Kegiatan sosialisasi tersebut menghadirkan narasumber dari Majelis Ulama Indonesia (MUI) dan Baznas setempat, serta dihadiri pejabat pemerintah daerah dan pelaku usaha di Kabupaten Tulangbawang Barat.

Menurut Purwanto, para peserta juga menyatakan komitmen untuk menunaikan zakat mal melalui Baznas dalam waktu dekat, dengan target realisasi sebelum Idul Fitri 1447 Hijriah.

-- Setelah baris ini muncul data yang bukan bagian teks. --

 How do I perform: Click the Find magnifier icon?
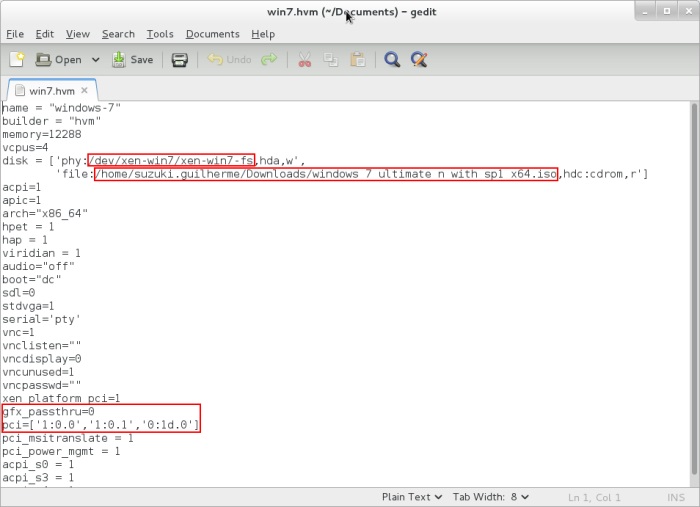tap(392, 60)
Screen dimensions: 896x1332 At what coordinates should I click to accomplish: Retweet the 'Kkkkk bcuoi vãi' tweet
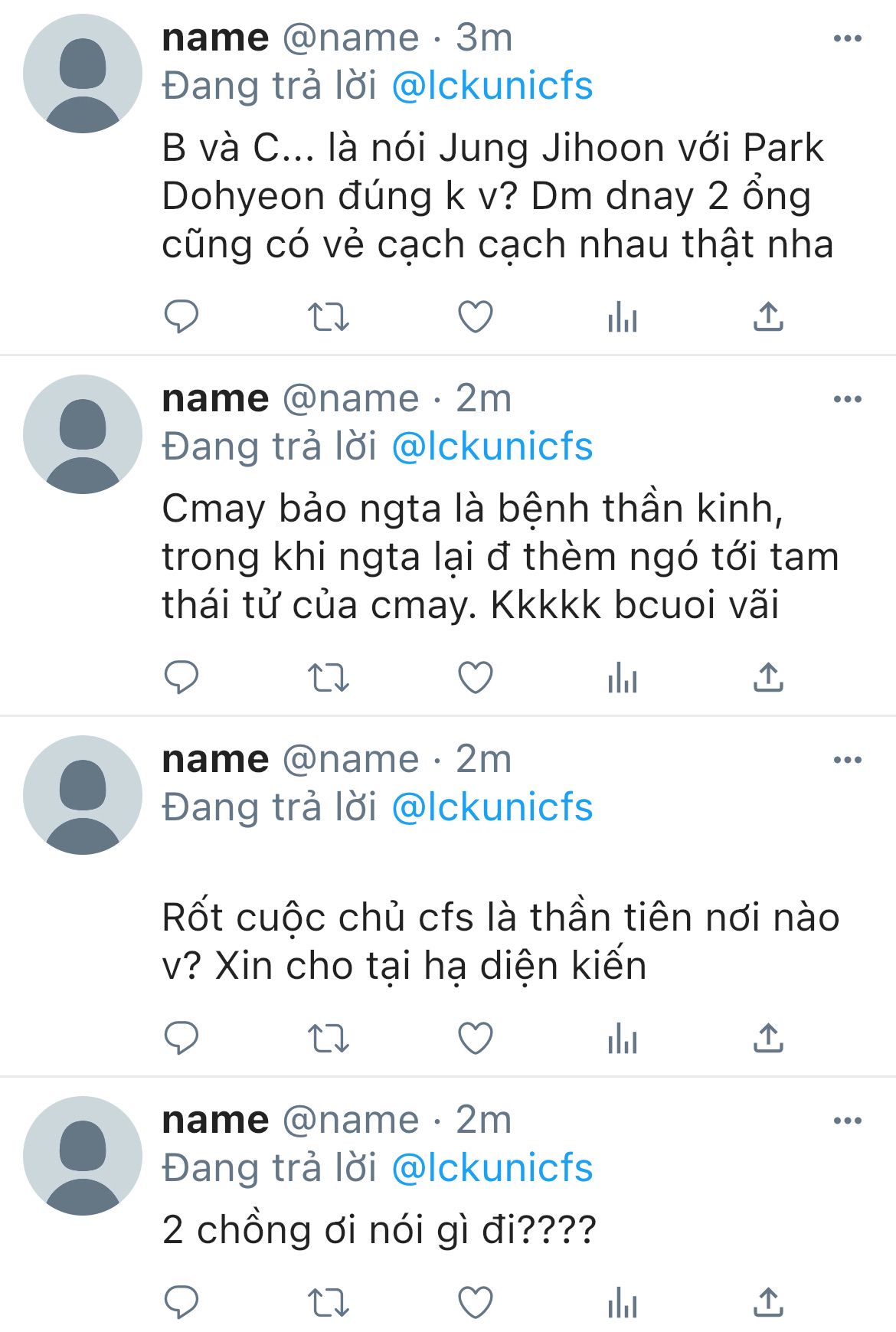point(328,677)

Ia menegaskan, penghimpunan zakat melalui lembaga resmi Baznas merupakan amanat Undang-Undang Nomor 23 Tahun 2011 tentang Pengelolaan Zakat, yang bertujuan memastikan pengelolaan zakat berjalan profesional, transparan, dan akuntabel.

Purwanto menambahkan, keterlibatan aktif pejabat dan pelaku usaha diharapkan menjadi teladan bagi masyarakat untuk menunaikan zakat melalui lembaga resmi. Dengan pengelolaan yang baik, zakat diharapkan dapat mendukung program pengentasan kemiskinan, bantuan pendidikan, penanganan stunting, hingga pemberdayaan UMKM di Tulangbawang Barat.

“Baznas Tubaba menargetkan optimalisasi penghimpunan zakat menjelang Idul Fitri 2026, sekaligus memperkuat sinergi dengan pemerintah daerah dan dunia usaha agar zakat benar-benar menjadi instrumen pembangunan sosial dan ekonomi masyarakat,” pungkasnya.